■ Task directions:
From the data that follows, copy every line holding the string "each".

■ Dataset records:
+-------+
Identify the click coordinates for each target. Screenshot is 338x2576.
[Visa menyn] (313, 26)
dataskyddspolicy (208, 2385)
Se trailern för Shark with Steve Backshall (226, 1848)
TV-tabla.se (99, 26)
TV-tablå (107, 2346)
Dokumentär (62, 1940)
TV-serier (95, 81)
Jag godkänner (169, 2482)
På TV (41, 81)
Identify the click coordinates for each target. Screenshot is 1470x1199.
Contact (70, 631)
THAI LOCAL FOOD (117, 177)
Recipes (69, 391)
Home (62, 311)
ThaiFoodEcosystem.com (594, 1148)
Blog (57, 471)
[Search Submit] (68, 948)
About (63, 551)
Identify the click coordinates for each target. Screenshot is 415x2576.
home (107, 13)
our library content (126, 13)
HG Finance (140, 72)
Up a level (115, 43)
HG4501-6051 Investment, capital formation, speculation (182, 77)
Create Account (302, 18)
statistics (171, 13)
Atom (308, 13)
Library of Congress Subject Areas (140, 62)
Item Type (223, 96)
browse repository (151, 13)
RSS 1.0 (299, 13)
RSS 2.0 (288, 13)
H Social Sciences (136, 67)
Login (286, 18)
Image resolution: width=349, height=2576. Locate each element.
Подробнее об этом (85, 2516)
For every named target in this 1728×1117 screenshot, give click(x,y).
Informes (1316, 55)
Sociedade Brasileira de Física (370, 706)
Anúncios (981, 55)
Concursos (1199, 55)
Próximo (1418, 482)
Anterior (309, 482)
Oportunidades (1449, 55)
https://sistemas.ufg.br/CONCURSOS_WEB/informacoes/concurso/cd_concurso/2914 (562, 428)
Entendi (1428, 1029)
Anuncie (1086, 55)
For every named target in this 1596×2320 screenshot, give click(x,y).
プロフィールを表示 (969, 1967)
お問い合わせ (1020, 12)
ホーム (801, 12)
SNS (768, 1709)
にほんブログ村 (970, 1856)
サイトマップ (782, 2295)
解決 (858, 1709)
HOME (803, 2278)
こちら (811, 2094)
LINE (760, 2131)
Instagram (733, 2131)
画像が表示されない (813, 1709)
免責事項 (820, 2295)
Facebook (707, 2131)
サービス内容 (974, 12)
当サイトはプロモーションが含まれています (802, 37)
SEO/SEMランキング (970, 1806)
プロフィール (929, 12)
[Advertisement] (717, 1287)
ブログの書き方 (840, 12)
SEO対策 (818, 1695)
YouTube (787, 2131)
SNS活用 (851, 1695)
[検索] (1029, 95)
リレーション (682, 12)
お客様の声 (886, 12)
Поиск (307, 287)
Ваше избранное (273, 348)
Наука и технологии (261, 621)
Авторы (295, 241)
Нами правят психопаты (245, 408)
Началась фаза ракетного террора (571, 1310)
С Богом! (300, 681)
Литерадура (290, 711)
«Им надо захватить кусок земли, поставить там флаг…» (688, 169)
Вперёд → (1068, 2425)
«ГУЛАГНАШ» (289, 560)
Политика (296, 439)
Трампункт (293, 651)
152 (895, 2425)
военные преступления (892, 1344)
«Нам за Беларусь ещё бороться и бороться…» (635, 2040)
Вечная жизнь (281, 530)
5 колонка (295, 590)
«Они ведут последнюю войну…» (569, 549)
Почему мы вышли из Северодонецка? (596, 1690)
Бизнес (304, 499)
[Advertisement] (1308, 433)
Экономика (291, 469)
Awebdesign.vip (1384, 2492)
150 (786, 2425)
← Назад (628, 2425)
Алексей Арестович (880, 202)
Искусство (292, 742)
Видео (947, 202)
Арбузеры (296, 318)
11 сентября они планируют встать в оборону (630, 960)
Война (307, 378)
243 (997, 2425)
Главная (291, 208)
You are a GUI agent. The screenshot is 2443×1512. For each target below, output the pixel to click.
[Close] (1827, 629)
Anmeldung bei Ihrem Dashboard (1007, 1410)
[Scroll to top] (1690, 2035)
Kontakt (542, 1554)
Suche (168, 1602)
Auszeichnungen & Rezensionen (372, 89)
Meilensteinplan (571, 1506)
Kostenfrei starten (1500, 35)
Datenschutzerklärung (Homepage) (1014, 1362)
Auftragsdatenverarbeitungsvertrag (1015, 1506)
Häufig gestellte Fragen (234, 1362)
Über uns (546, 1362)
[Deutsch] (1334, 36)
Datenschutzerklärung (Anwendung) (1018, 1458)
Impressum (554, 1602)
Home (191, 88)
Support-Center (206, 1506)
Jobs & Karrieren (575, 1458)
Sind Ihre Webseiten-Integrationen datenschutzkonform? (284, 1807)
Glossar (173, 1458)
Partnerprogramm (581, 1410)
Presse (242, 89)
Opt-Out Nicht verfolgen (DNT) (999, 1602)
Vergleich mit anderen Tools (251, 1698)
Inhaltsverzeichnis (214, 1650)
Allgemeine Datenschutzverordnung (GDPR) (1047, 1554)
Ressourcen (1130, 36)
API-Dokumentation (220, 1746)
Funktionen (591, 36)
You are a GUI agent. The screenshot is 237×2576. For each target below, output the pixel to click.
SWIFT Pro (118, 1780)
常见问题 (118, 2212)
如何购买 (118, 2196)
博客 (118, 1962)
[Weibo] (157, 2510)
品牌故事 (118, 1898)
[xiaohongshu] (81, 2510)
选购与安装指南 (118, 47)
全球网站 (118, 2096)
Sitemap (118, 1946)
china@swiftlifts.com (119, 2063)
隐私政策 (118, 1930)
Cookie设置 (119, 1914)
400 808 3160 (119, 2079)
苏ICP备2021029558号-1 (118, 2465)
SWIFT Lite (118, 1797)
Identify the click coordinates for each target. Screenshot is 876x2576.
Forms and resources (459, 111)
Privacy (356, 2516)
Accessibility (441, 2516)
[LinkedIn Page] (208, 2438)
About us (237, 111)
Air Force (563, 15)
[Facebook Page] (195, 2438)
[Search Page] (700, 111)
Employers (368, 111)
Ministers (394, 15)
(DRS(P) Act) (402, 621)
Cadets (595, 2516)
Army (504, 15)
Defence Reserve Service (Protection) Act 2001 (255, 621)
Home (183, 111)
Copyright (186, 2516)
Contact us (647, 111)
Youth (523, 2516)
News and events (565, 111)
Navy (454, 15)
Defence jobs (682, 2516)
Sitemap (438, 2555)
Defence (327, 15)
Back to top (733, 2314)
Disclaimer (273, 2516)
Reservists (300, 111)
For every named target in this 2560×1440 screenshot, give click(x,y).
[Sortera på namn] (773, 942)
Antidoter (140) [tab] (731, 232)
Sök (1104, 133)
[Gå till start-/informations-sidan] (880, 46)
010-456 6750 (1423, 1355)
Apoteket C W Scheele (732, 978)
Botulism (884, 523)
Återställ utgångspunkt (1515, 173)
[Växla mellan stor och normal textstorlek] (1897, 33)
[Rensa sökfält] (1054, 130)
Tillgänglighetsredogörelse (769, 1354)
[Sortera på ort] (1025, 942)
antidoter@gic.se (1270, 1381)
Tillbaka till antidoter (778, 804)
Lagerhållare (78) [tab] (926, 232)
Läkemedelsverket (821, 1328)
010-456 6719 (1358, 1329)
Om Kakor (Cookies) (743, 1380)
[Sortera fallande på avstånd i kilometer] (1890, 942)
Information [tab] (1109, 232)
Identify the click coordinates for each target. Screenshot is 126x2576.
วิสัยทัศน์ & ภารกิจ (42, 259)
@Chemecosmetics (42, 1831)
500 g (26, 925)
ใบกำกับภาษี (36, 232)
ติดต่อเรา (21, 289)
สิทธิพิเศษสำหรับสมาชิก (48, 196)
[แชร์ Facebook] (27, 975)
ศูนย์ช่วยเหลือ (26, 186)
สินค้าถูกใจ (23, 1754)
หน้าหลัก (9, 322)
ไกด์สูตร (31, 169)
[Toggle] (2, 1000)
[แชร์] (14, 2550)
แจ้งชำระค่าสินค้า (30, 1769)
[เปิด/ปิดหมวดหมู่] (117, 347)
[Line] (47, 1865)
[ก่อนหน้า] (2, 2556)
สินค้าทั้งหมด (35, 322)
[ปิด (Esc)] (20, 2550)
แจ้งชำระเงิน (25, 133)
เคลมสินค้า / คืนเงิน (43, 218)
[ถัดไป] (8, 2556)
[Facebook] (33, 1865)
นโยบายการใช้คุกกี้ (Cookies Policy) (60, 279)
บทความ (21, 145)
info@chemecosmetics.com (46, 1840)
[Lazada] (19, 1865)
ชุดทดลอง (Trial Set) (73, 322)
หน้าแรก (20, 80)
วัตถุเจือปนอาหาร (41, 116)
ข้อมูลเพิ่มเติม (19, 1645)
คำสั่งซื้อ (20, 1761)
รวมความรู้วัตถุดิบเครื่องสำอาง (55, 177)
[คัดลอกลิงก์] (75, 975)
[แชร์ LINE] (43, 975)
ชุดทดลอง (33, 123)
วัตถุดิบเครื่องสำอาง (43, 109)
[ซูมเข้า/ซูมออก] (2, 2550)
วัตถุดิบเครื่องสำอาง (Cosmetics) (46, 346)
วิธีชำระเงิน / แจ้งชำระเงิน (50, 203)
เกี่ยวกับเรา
+-------+
■ Answer section:
Identify the click coordinates for each target. Screenshot is 338x2576.
Identify the click coordinates for each target. Screenshot is 1470x1199.
Identify the click coordinates for each target. Screenshot is 415x2576.
Image resolution: width=349, height=2576. Locate each element.
You are a GUI agent. The screenshot is 2443×1512. For each target below, output the pixel to click.
You are a GUI agent. The screenshot is 237×2576. For each target below, output the pixel to click.
Identify the click coordinates for each target. Screenshot is 876x2576.
Identify the click coordinates for each target. Screenshot is 126x2576.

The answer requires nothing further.